The lawyer read from expert reports that concluded the sheer volume of dollar clearing through the United States every day means the country cannot assert jurisdiction over Meng on that basis.
The court has heard that more than US$4.5-trillion is cleared through the American system daily and the transactions in question amount to just over US$2-million over a 13-month period.
He also said Meng’s alleged conduct did not cause the U.S. dollar clearing. HSBC decided to use its American subsidiary to clear the payments, which had nothing to do with Huawei, van Ert said.
“That can’t possibly be a basis for the requesting state’s claim to regulate Ms. Meng’s conduct and to have her extradited to the U.S.,” he said.
“Why would the United States have any greater claim to regulate Ms. Meng’s conduct in those circumstances than any other state in the world? Aside, of course, from China.”
The Attorney General of Canada, on behalf of the United States, has argued that Meng’s alleged misrepresentations to HSBC put the bank at risk of violating a deferred prosecution agreement for previously breaching sanctions against Iran.
But van Ert told Associate Chief Justice Heather Holmes that this risk does not give rise to American criminal law jurisdiction.

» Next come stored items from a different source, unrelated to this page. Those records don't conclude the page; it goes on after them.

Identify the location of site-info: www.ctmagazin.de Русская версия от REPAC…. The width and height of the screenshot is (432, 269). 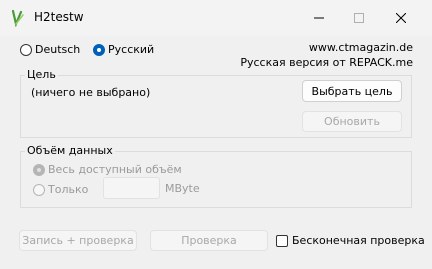
(326, 55).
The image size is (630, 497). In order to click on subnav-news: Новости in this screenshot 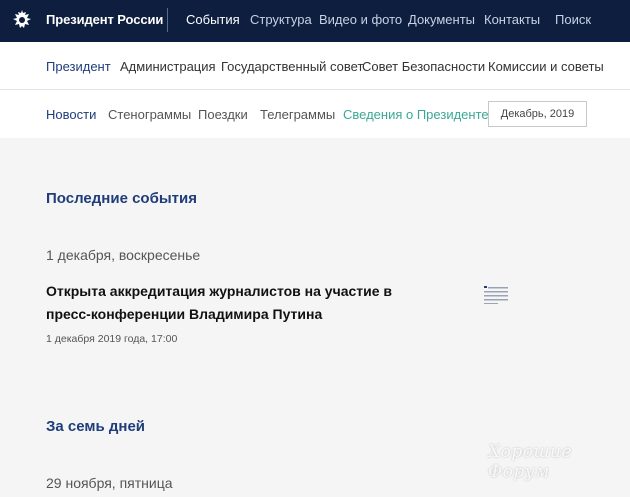, I will do `click(71, 114)`.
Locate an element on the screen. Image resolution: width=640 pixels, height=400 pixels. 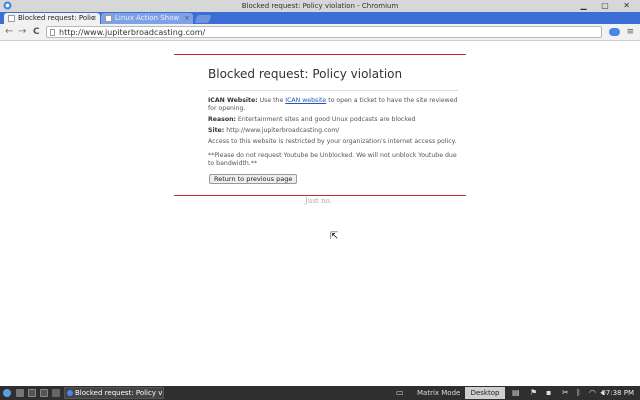
workspace-1-icon is located at coordinates (32, 393).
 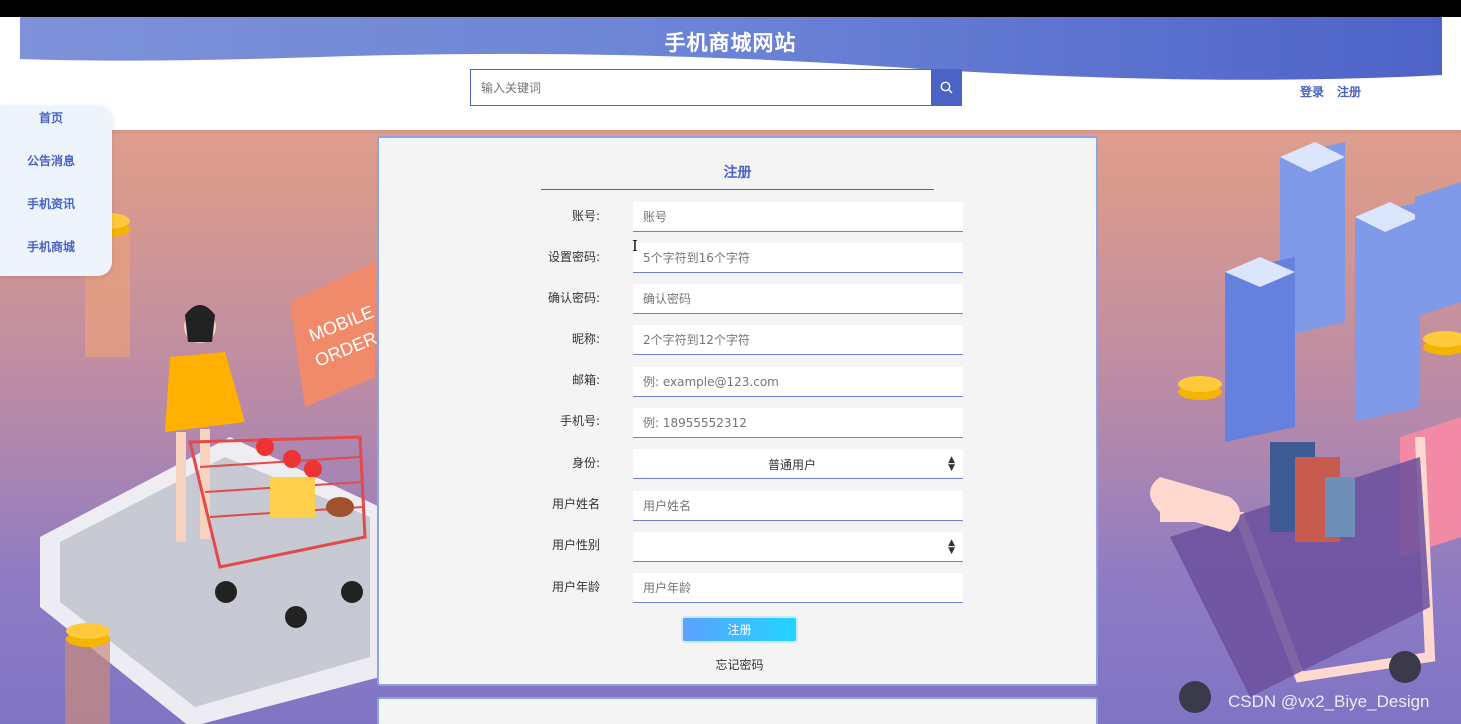 I want to click on password-input, so click(x=798, y=258).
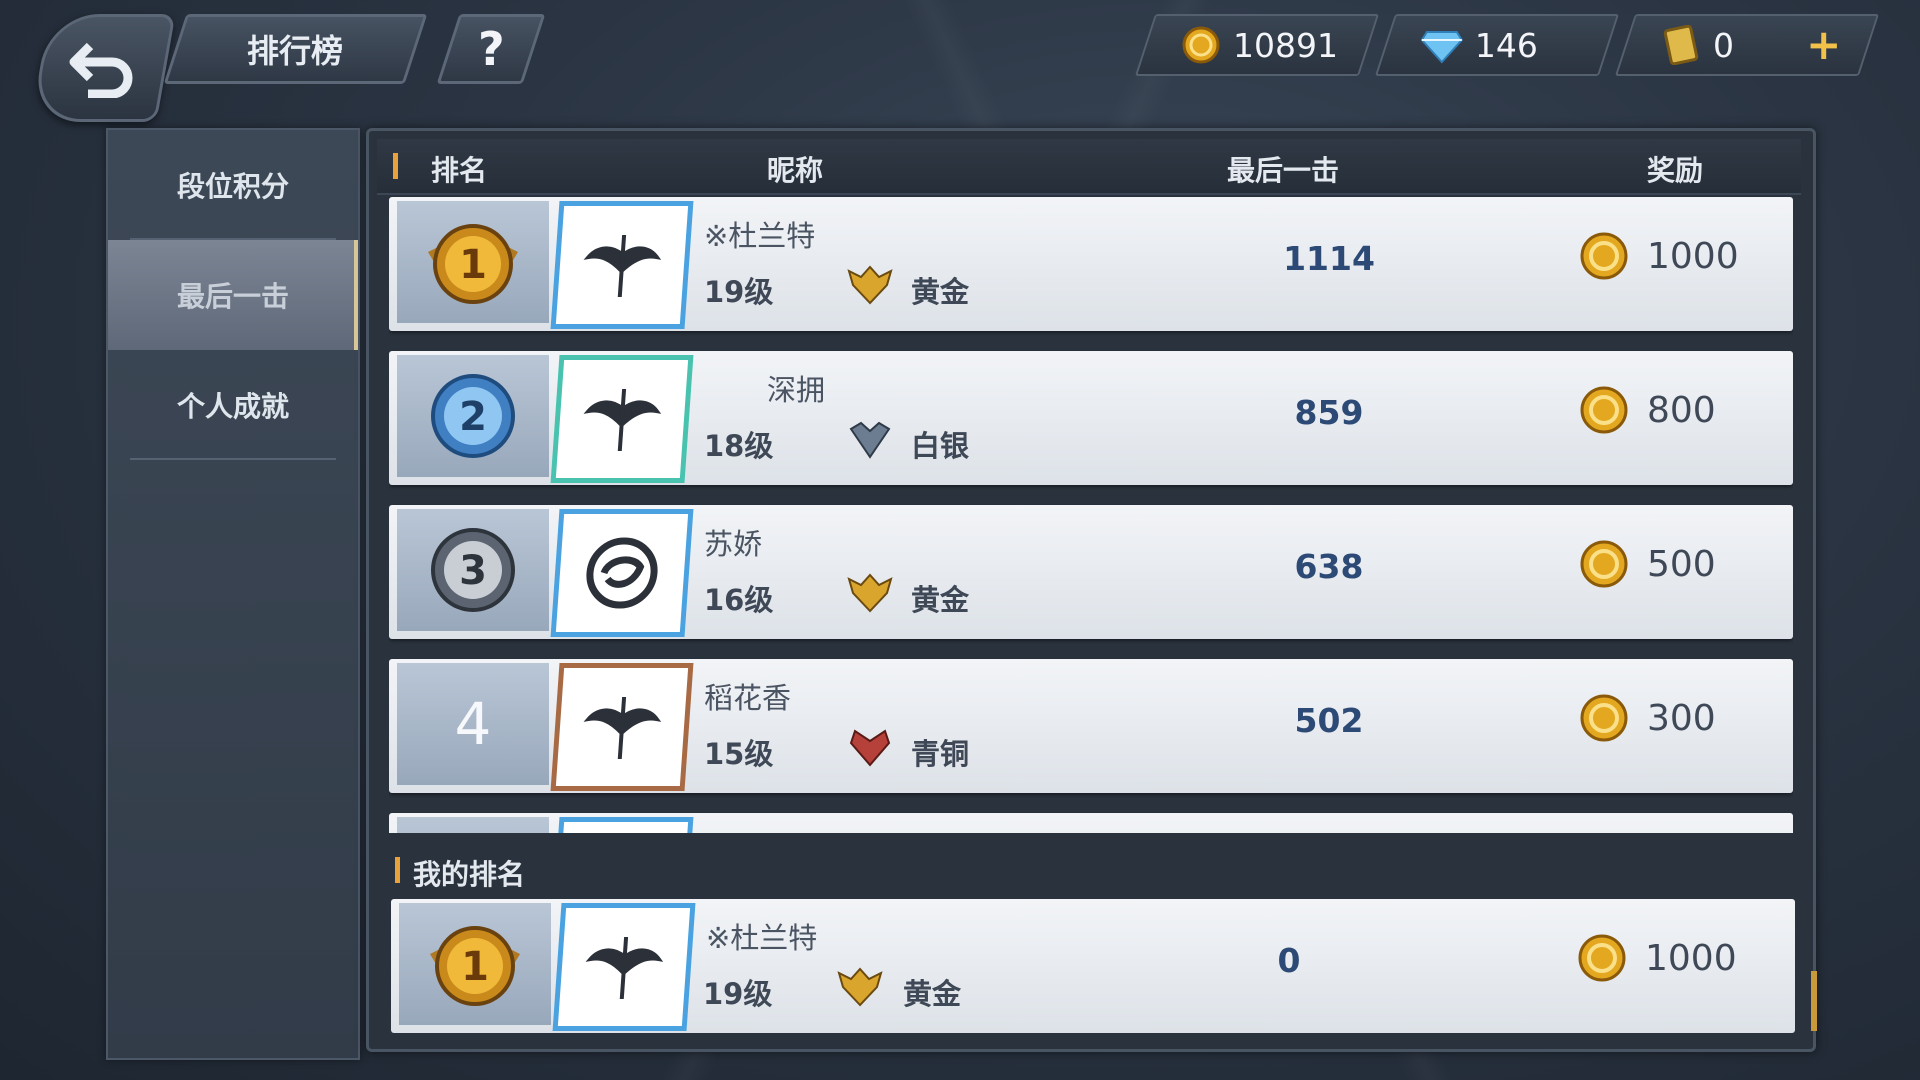  What do you see at coordinates (796, 170) in the screenshot?
I see `header-name: 昵称` at bounding box center [796, 170].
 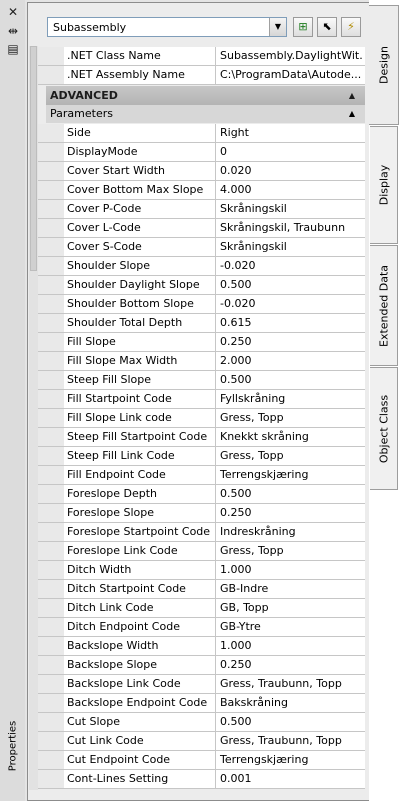 I want to click on property-name: Ditch Link Code, so click(x=140, y=608).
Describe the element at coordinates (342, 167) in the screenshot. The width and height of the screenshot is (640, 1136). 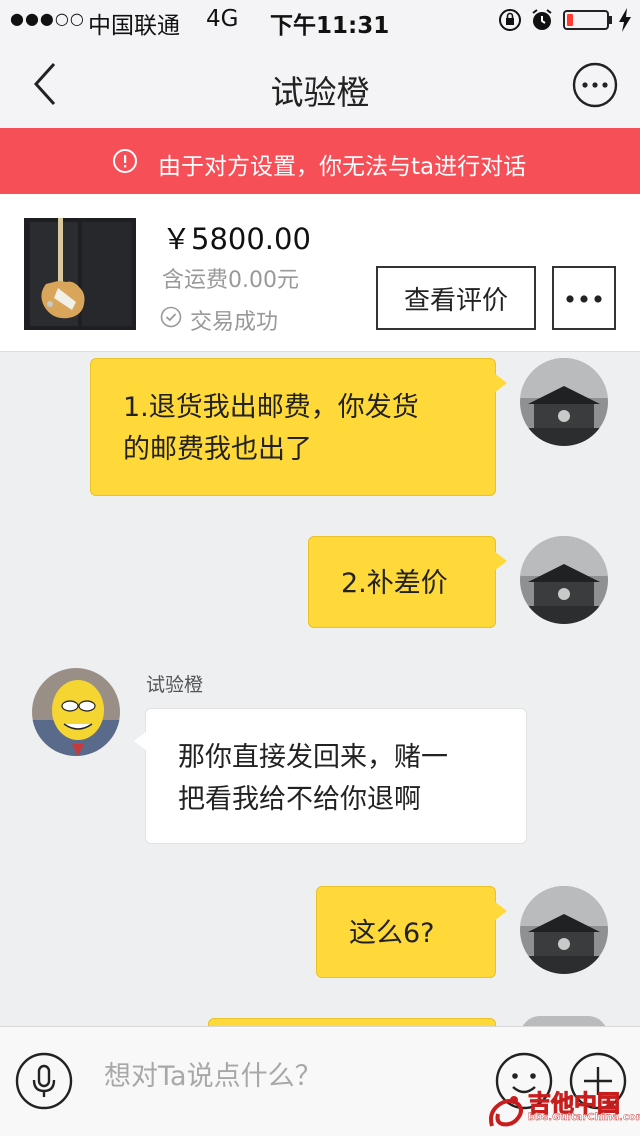
I see `banner-text: 由于对方设置，你无法与ta进行对话` at that location.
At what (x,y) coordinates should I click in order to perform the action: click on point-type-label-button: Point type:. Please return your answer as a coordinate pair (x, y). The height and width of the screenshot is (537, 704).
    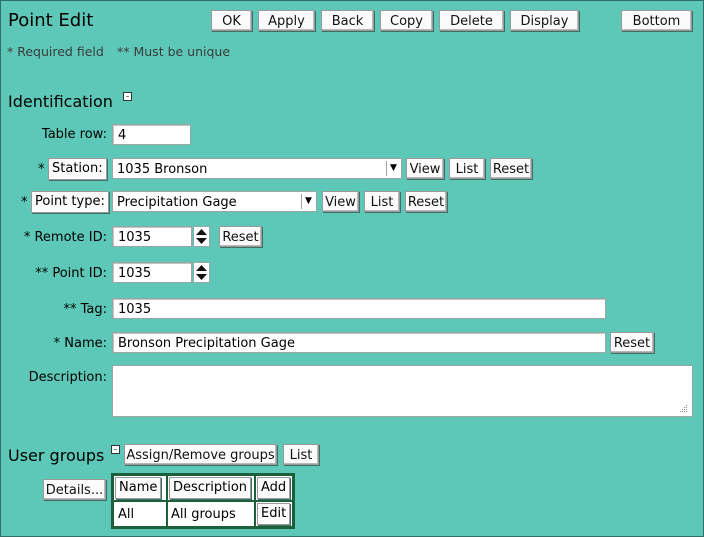
    Looking at the image, I should click on (70, 202).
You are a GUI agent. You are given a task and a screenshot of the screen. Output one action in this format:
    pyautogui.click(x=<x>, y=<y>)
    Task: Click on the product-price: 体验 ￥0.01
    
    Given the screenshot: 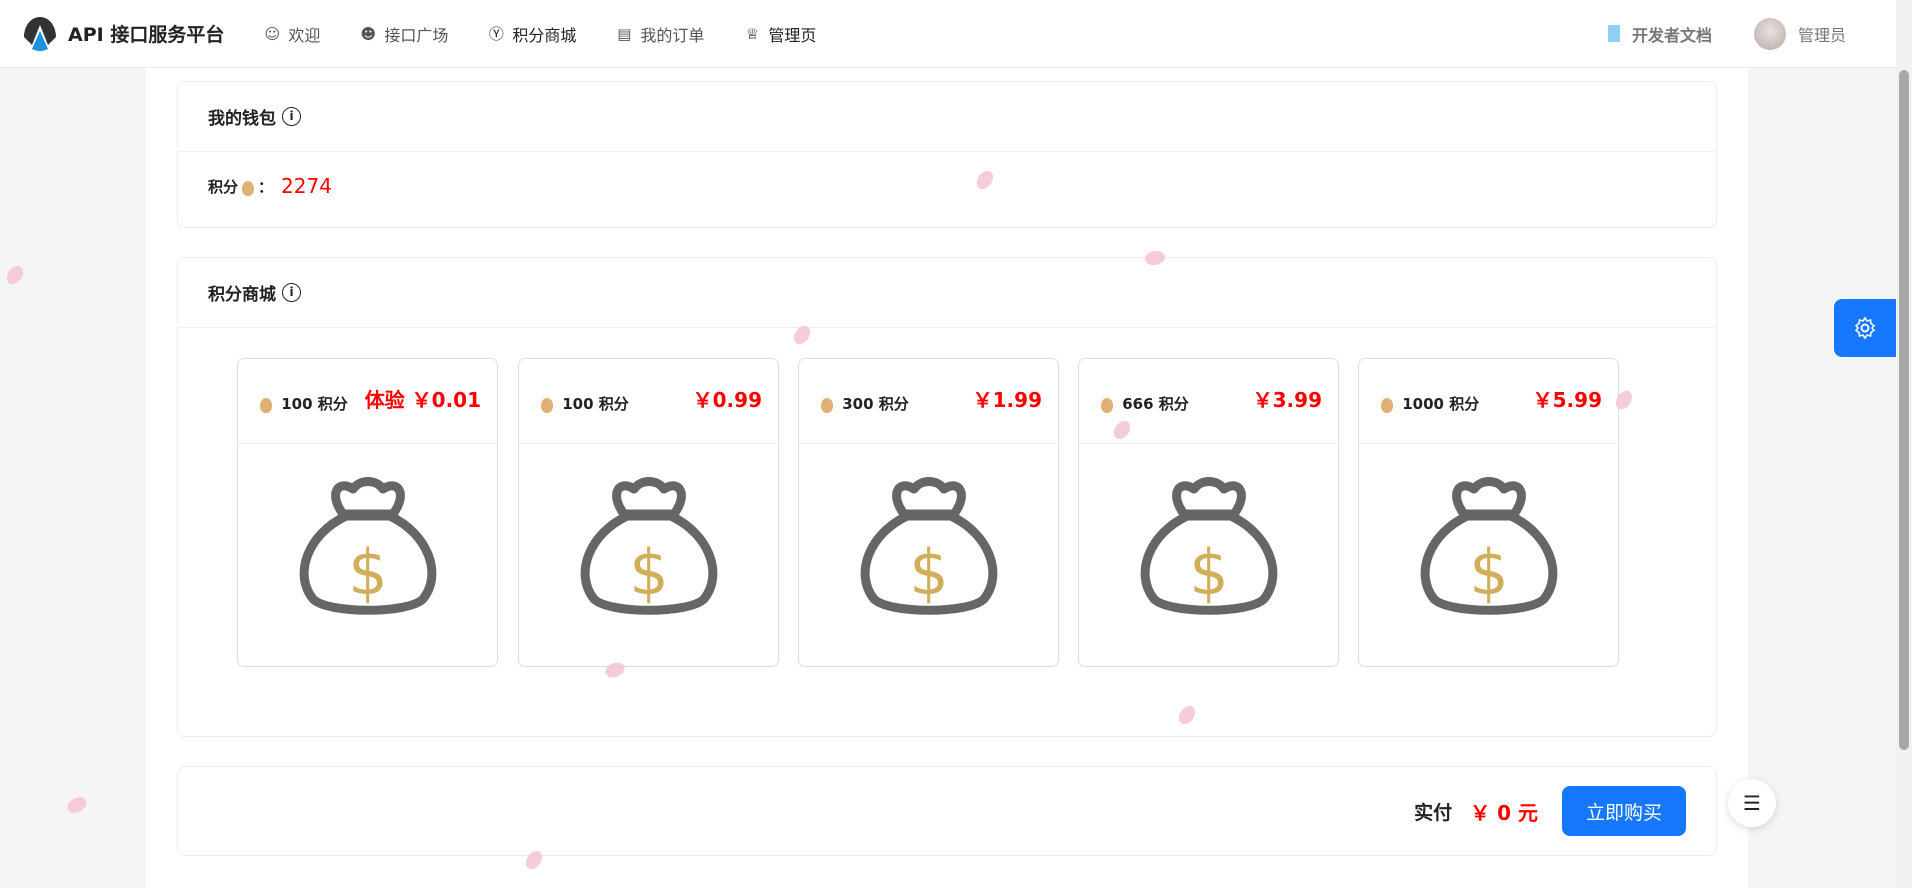 What is the action you would take?
    pyautogui.click(x=422, y=400)
    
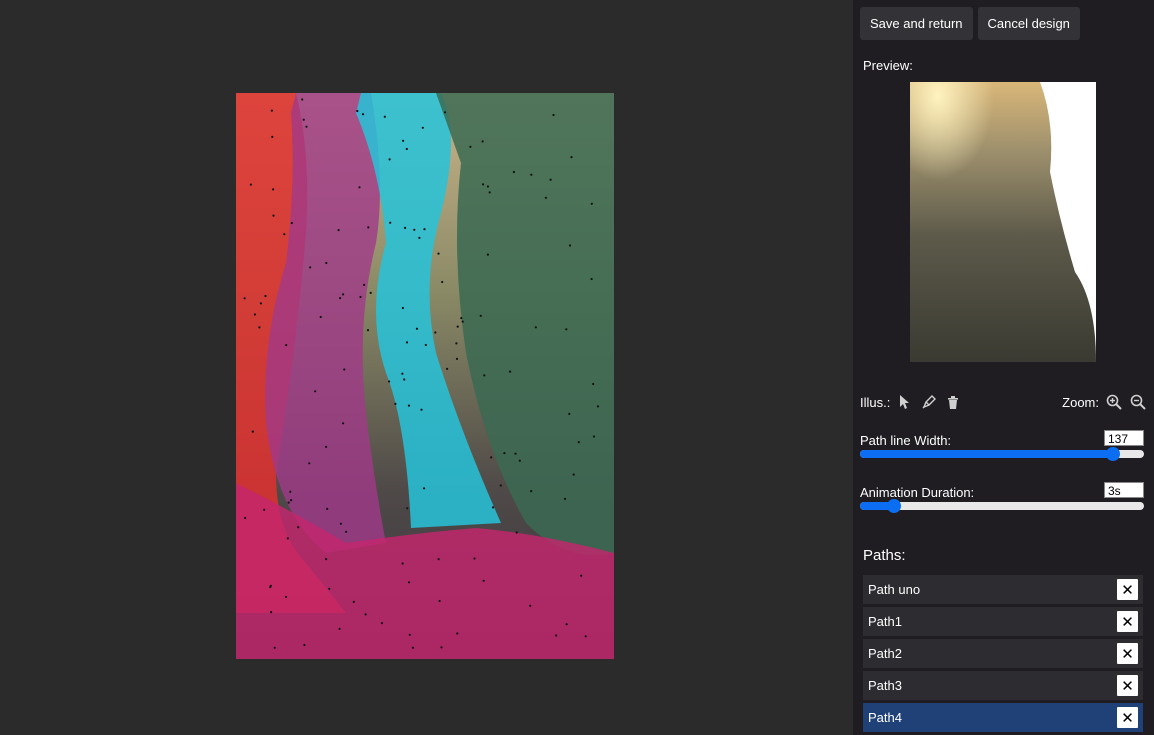 The width and height of the screenshot is (1154, 735). What do you see at coordinates (1003, 686) in the screenshot?
I see `path-list-item: Path3 ✕` at bounding box center [1003, 686].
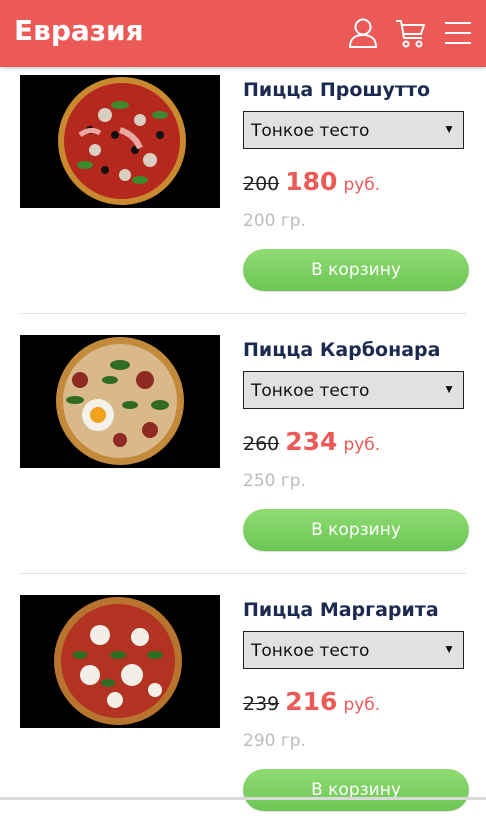 This screenshot has height=834, width=486. Describe the element at coordinates (262, 444) in the screenshot. I see `old-price: 260` at that location.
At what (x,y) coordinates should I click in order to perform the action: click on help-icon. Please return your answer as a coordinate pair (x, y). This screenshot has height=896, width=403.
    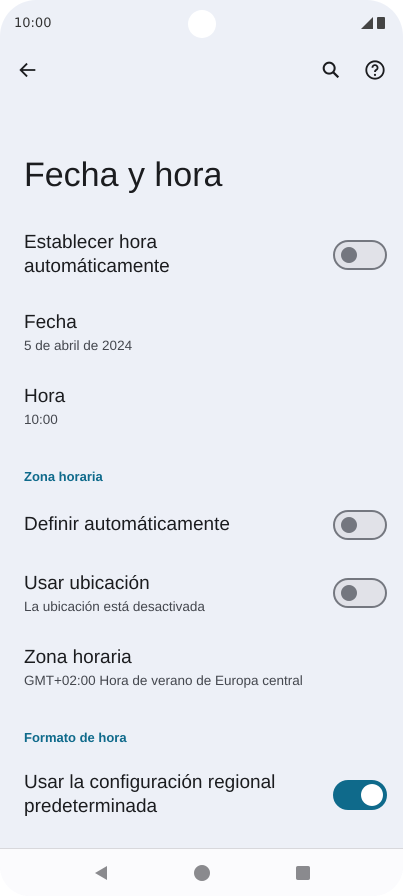
    Looking at the image, I should click on (375, 70).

“To find otherwise, milady would be to allow the United States to take jurisdiction over people and events anywhere in the world so long as it has criminalized the conduct,” he told the judge.
He argued that if HSBC’s American subsidiary broke the law in the United States, then the country could prosecute the bank, which in turn could pursue Huawei in civil court for any losses it suffered.
Meng and Huawei have denied the allegations.
William Smart, another lawyer for Meng, said there is a connection between maintaining the rule of law, the integrity of the court’s process and public confidence in the administration of justice.
“We submit that the requesting state is using the process of this court in violation of customary international law and if Canada accedes to the committal, it will become effectively a party to that violation,” he said.
“This conduct is an affront to the rule of law and amounts to an abuse of this court’s process.”
The case is exceptional in that the abuse of the court’s process is the very request itself, which violates international law because the alleged crime has no “genuine or substantial connection” to the U.S., he said.
“The respect for the rule of law, as you know, is the bedrock of any democracy,” Smart added.
“In our justice system, no one is above the law, not the head of government, not the head of law enforcement and not a foreign government seeking Canada’s assistance.”
Meng was arrested while passing through Vancouver’s airport in December 2018 and is out on bail, living in one of her two multimillion-dollar homes in the city with her husband and children.
Her lawyers are arguing that the extradition case should be tossed because of an abuse of process.
Lawyers for the Attorney-General of Canada are expected to respond to their arguments about the alleged international-law breaches on Thursday.
The final phase of the B.C. Supreme Court case, an extradition hearing, is to begin in late April.